RESEARCH DATA MANAGEMENT SERVICE GROUP
Comprehensive Data Management Planning & Services

File formats

"Working" file formats, those used in the course of collecting and working with project data, are not always ideal for re-use or long-term preservation, and may not meet the requirements of data archives or repositories or satisfy the expectations of research funders.

In the absence of specific directives from funders or repositories, we offer the following general guidelines for selecting file formats for preservation and reuse. eCommons@Cornell provides more detailed information in their support document, Recommended File Formats for eCommons.

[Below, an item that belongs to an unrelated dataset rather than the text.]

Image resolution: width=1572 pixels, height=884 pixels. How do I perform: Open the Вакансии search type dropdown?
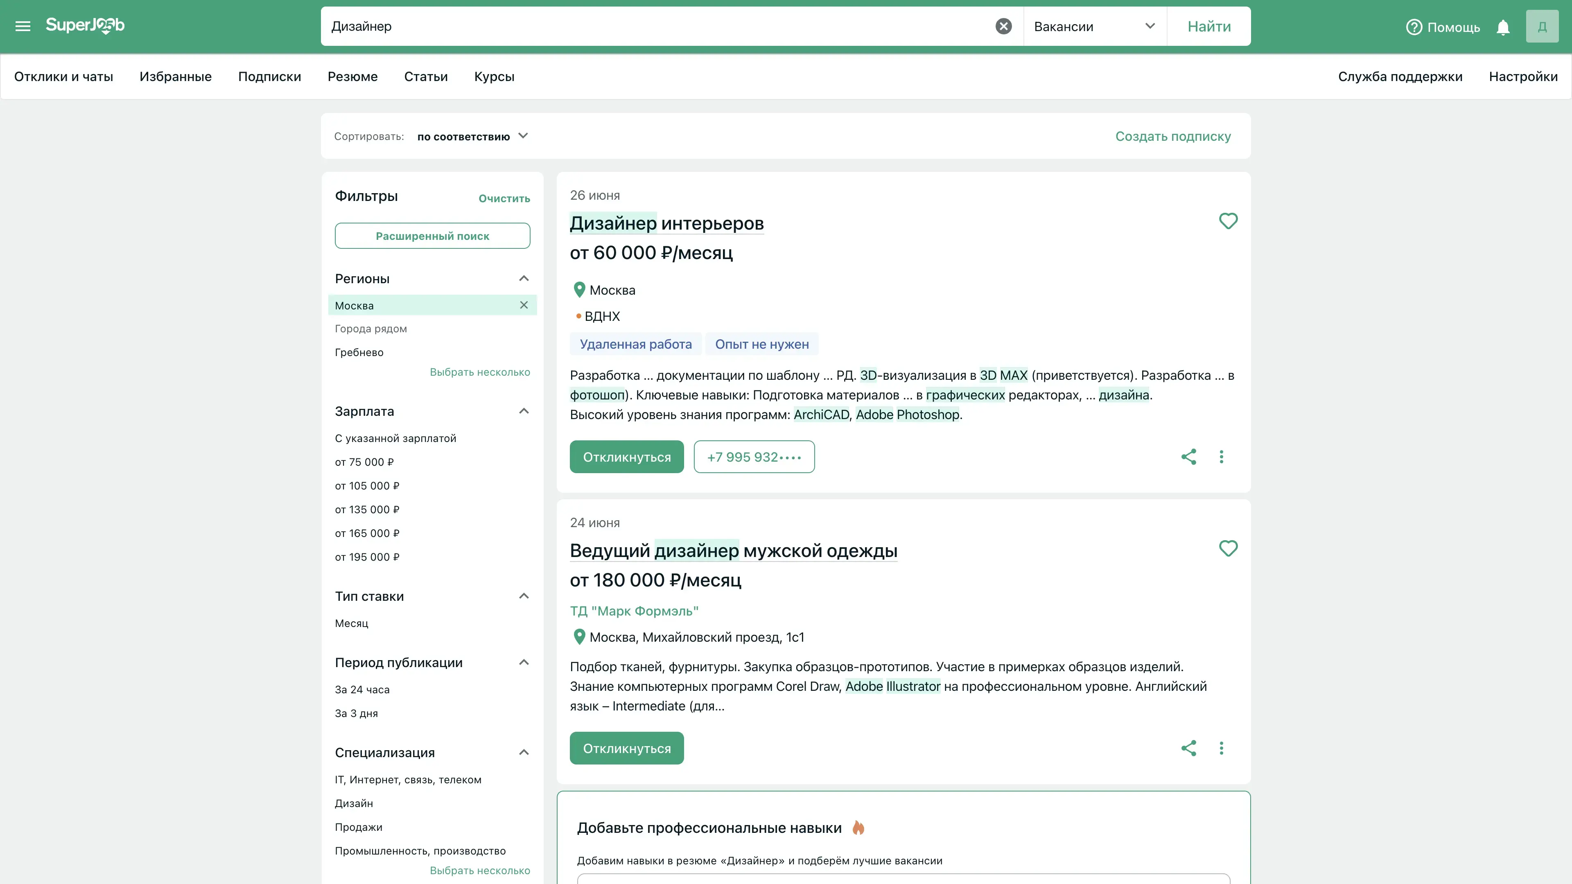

Principles for selecting file formats

Select open, non-proprietary formats

Open, non-proprietary formats are far more likely to remain usable even if the software that created them is not available or no longer functional. Formats whose documentation is complete and freely available also have a higher likelihood of long-term preservation. If the program that created the file is the only option for reading or accessing the data, it is likely to be a proprietary, non-open format. As a general rule, plain text formats, such as comma- or tab- delimited files, are open formats and are typically better for re-use and long-term preservation.

  • Example of a proprietary format: Photoshop .psd file
  • Example of an open format: .tiff image file

Select "lossless" formats

Formats that compress the information in a file are often smaller, but the compression often permanently removes data from the file. These formats are "lossy," while formats that do not result in the loss of information when uncompressed are "lossless."

  • Example of lossy formats: .mp3 audio file, .jpeg image file
  • Example of lossless formats: .wav audio file, .tiff image file

Select unencrypted and uncompiled formats

If the encryption key, passphrase, or password to a file is lost, there may be no way to retrieve the data from the file later, rendering it unusable to others. Uncompiled source code is more readily re-usable by others and has a far greater likelihood of remaining usable over time since recompiling is possible on different architectures and platforms.